=== EXERCISE TASK ===
Reproduce all of the material below word for word.

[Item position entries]
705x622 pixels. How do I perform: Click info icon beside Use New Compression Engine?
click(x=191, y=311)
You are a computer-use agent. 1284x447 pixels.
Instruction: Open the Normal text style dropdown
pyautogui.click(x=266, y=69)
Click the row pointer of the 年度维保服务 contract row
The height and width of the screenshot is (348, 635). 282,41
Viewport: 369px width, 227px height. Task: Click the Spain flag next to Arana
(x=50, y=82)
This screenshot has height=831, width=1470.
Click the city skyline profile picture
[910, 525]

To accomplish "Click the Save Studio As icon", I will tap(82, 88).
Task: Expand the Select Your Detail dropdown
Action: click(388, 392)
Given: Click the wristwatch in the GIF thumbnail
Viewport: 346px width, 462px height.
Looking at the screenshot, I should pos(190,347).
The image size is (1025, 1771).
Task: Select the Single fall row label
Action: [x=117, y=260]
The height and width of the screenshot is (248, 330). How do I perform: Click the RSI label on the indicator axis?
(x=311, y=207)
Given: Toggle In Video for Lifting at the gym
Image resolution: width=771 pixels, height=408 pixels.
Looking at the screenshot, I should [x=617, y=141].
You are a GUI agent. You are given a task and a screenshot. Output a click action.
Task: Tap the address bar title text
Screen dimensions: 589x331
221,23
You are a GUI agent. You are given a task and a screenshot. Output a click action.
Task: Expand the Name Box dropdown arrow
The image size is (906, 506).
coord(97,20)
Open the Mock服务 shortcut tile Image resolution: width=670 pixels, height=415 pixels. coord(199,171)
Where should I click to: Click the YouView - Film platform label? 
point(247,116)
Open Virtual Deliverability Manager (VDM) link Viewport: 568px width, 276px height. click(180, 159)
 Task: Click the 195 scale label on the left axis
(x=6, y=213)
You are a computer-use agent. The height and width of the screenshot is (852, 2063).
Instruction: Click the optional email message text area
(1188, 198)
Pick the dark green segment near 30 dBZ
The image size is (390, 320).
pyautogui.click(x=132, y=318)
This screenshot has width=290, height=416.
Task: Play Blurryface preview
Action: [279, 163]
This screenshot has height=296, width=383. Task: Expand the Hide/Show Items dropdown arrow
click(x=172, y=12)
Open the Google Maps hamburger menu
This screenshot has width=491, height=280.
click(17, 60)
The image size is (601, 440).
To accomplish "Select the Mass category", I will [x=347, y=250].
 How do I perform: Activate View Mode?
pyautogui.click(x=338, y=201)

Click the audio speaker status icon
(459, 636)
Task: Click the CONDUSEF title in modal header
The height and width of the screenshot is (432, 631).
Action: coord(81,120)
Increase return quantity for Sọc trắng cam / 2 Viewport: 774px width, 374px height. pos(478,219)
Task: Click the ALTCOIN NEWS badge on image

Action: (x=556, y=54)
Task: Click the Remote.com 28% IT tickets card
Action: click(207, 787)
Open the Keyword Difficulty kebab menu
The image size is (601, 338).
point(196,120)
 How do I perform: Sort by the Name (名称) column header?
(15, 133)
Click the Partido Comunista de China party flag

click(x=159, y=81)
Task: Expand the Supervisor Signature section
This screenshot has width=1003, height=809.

=== OUTPUT BELOW ===
705x622 pixels. How do I perform: Click info icon beside Use New Compression Engine?
click(x=191, y=311)
You are a computer-use agent. 1284x447 pixels.
Instruction: Open the Normal text style dropdown
pyautogui.click(x=266, y=69)
Click the row pointer of the 年度维保服务 contract row
The height and width of the screenshot is (348, 635). 282,41
Viewport: 369px width, 227px height. Task: Click the Spain flag next to Arana
(x=50, y=82)
This screenshot has height=831, width=1470.
Click the city skyline profile picture
[910, 525]

To accomplish "Click the Save Studio As icon", I will tap(82, 88).
Task: Expand the Select Your Detail dropdown
Action: click(388, 392)
Given: Click the wristwatch in the GIF thumbnail
Viewport: 346px width, 462px height.
Looking at the screenshot, I should pos(190,347).
The image size is (1025, 1771).
Task: Select the Single fall row label
Action: [x=117, y=260]
The height and width of the screenshot is (248, 330). How do I perform: Click the RSI label on the indicator axis?
(x=311, y=207)
Given: Toggle In Video for Lifting at the gym
Image resolution: width=771 pixels, height=408 pixels.
Looking at the screenshot, I should [x=617, y=141].
You are a GUI agent. You are given a task and a screenshot. Output a click action.
Task: Tap the address bar title text
Screen dimensions: 589x331
221,23
You are a GUI agent. You are given a task and a screenshot. Output a click action.
Task: Expand the Name Box dropdown arrow
The image size is (906, 506).
coord(97,20)
Open the Mock服务 shortcut tile Image resolution: width=670 pixels, height=415 pixels. coord(199,171)
Where should I click to: Click the YouView - Film platform label? 
point(247,116)
Open Virtual Deliverability Manager (VDM) link Viewport: 568px width, 276px height. click(180, 159)
 Task: Click the 195 scale label on the left axis
(x=6, y=213)
You are a computer-use agent. The height and width of the screenshot is (852, 2063).
Instruction: Click the optional email message text area
(1188, 198)
Pick the dark green segment near 30 dBZ
The image size is (390, 320).
pyautogui.click(x=132, y=318)
This screenshot has width=290, height=416.
Task: Play Blurryface preview
Action: [279, 163]
This screenshot has height=296, width=383. Task: Expand the Hide/Show Items dropdown arrow
click(x=172, y=12)
Open the Google Maps hamburger menu
This screenshot has width=491, height=280.
click(17, 60)
The image size is (601, 440).
To accomplish "Select the Mass category", I will [x=347, y=250].
 How do I perform: Activate View Mode?
pyautogui.click(x=338, y=201)

Click the audio speaker status icon
(459, 636)
Task: Click the CONDUSEF title in modal header
The height and width of the screenshot is (432, 631).
Action: coord(81,120)
Increase return quantity for Sọc trắng cam / 2 Viewport: 774px width, 374px height. pos(478,219)
Task: Click the ALTCOIN NEWS badge on image

Action: (x=556, y=54)
Task: Click the Remote.com 28% IT tickets card
Action: click(207, 787)
Open the Keyword Difficulty kebab menu
The image size is (601, 338).
point(196,120)
 How do I perform: Sort by the Name (名称) column header?
(15, 133)
Click the Partido Comunista de China party flag

click(x=159, y=81)
Task: Expand the Supervisor Signature section
This screenshot has width=1003, height=809.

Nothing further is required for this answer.